Josep Font porta in passerella per l’autunno-inverno 2016/2017 di Delpozo una collezione che va al di là del ready-to-wear e sfiora l’ambiente della couture con abiti quasi scultorei, architettonici.

Proprio come in architettura, il volume e i materiali sono gli elementi che contraddistinguono ed elevano la collezione, mettendo in luce quella che è la struttura degli abiti. Le maniche si gonfiano, il busto si allarga, le gonne a ruota diventano opere statiche.

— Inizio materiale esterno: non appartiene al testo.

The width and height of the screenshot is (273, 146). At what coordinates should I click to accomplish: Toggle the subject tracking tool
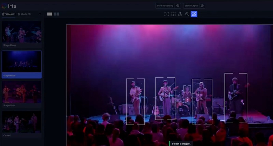[x=194, y=14]
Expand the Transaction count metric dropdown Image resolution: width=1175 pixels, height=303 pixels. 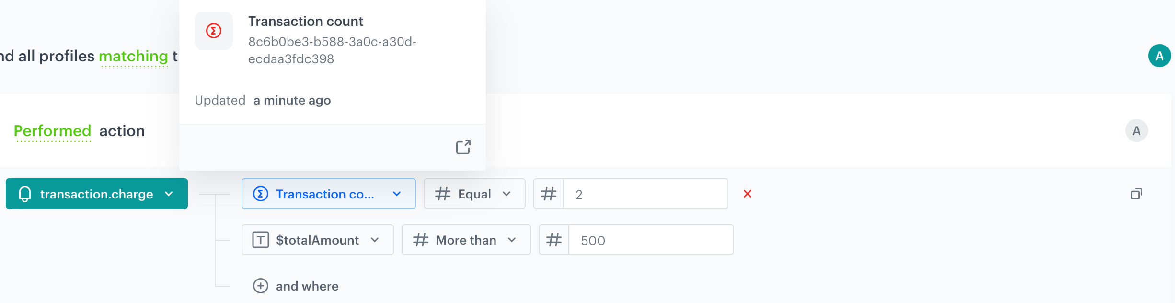coord(397,194)
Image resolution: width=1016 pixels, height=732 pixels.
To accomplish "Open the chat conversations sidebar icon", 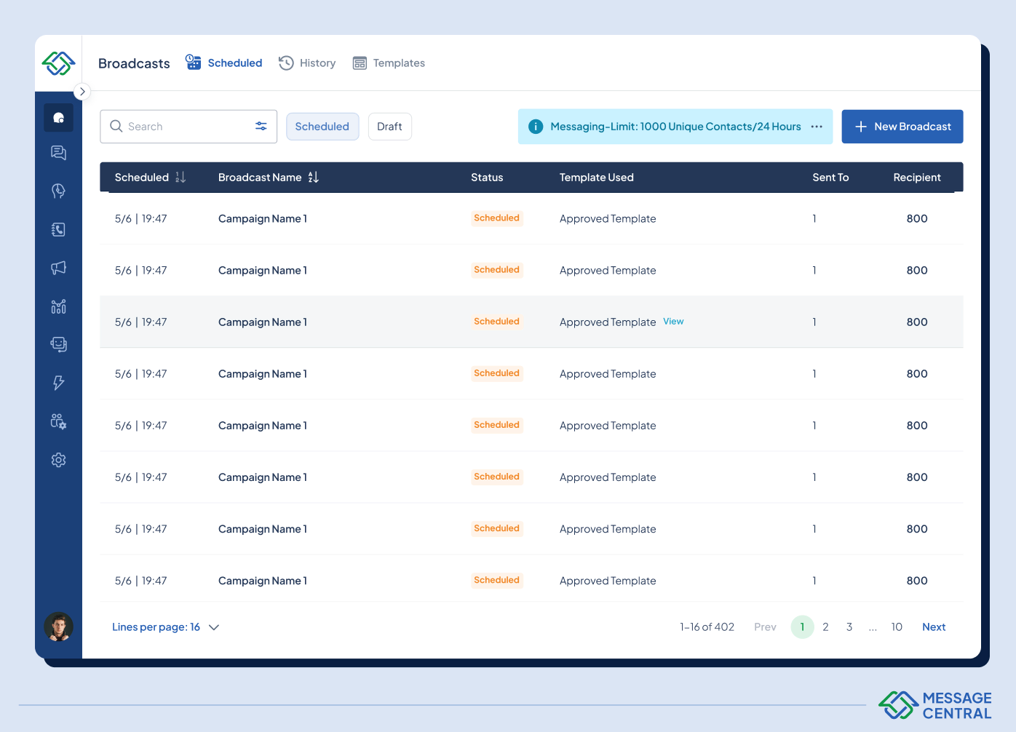I will 58,152.
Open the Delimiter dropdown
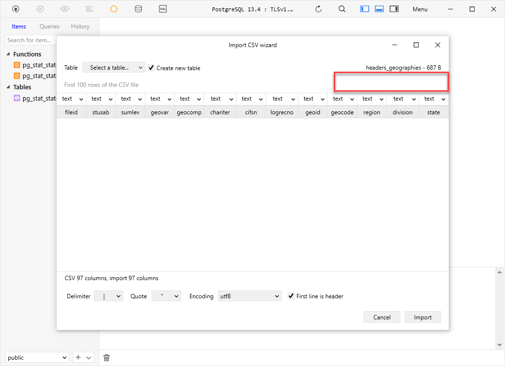 [108, 296]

Ma il razionalismo immobile della prima parte della collezione – movimentato però da colori frizzanti come il blu, il giallo, il rosso, il ceruleo e l’accostamento di forme geometriche – lascia il passo, verso la fine, ad un casto romanticismo fatto di gonne in tulle, bluse in pizzo, jacquard e ricami floreali su minigonne, top bustier e abiti da sera.

L’ispirazione per la collezione, come afferma lo stesso Font nel backstage della sfilata, deriva dalle illustrazioni dell’artista italiana Daria Petrilli, le cui opere rappresentano figure femminili malinconiche in cui la bellezze interiore della mente e dei pensieri combatte il senso di solitudine che le circonda. Fanciulle misteriose, solitarie, affascinanti, come una perfetta creazione di Delpozo.